• **Task description**
Collect each line in the entries below that contains the word "agent", and copy those lines out.

• **Dataset extract**
=-=-=
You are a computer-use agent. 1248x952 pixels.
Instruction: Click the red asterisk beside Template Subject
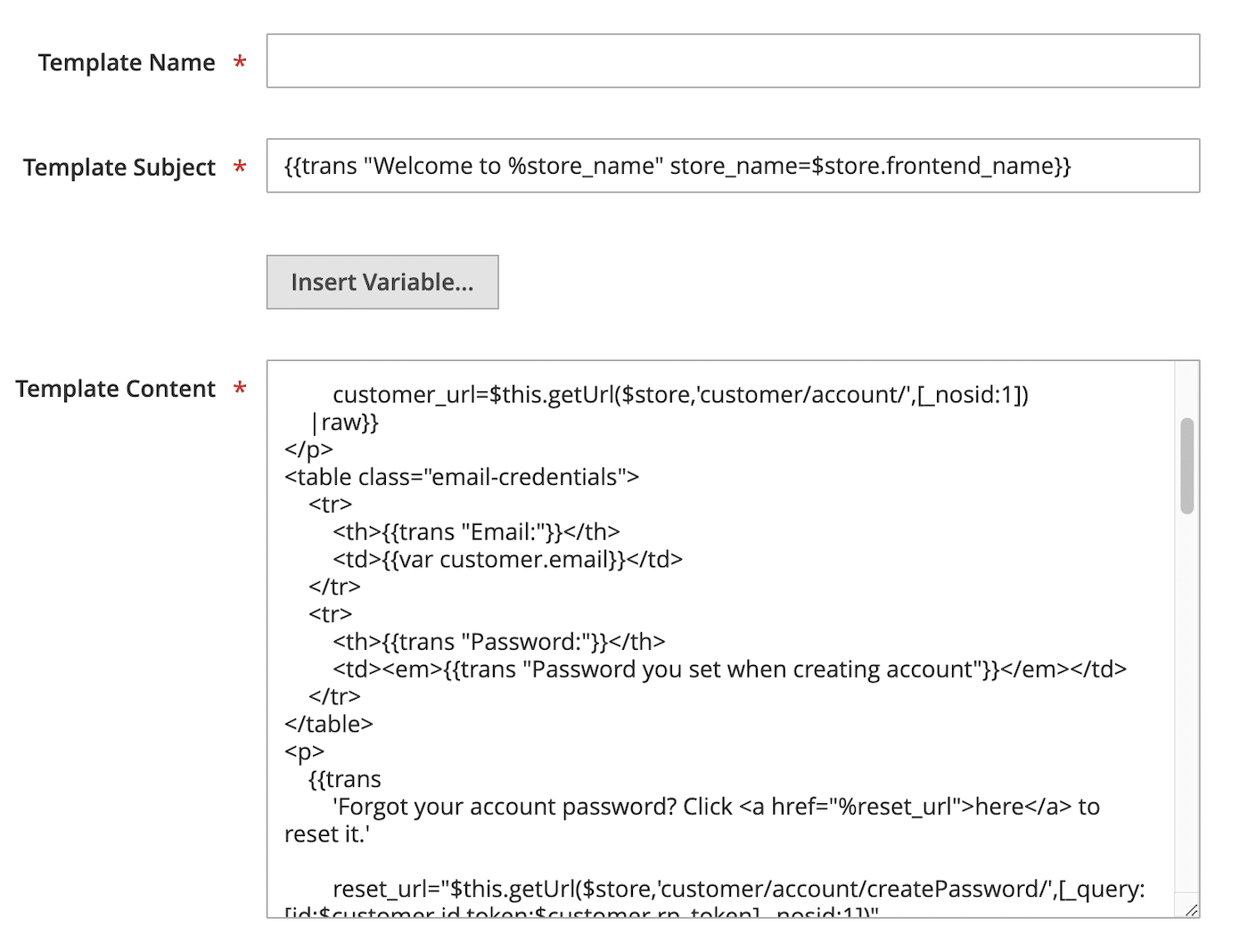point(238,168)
=-=-=
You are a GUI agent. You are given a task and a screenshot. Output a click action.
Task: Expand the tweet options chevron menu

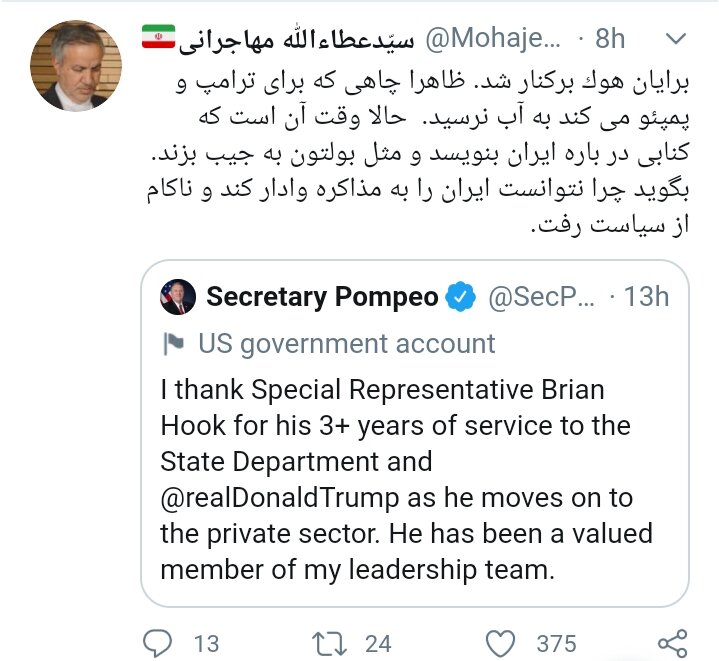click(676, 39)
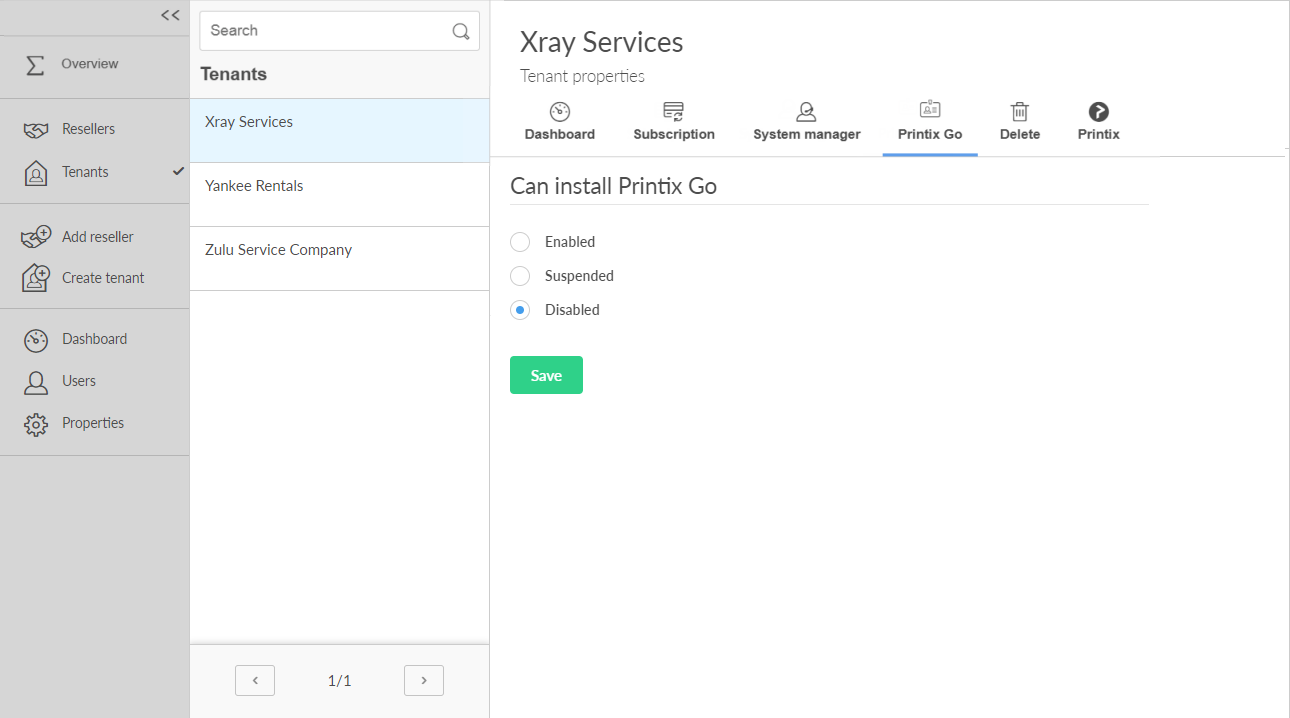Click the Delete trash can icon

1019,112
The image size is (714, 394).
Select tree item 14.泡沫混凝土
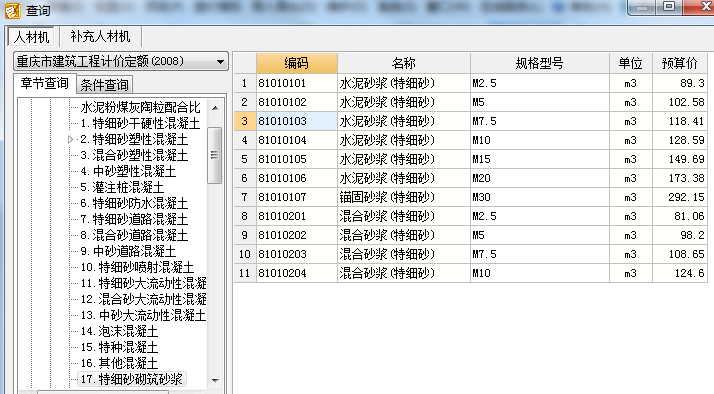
=-=-=
• **Completed task**
You are a computer-use agent. 1248x952 pixels.
You are a GUI agent. You are given a task and a screenshot. Output a click action.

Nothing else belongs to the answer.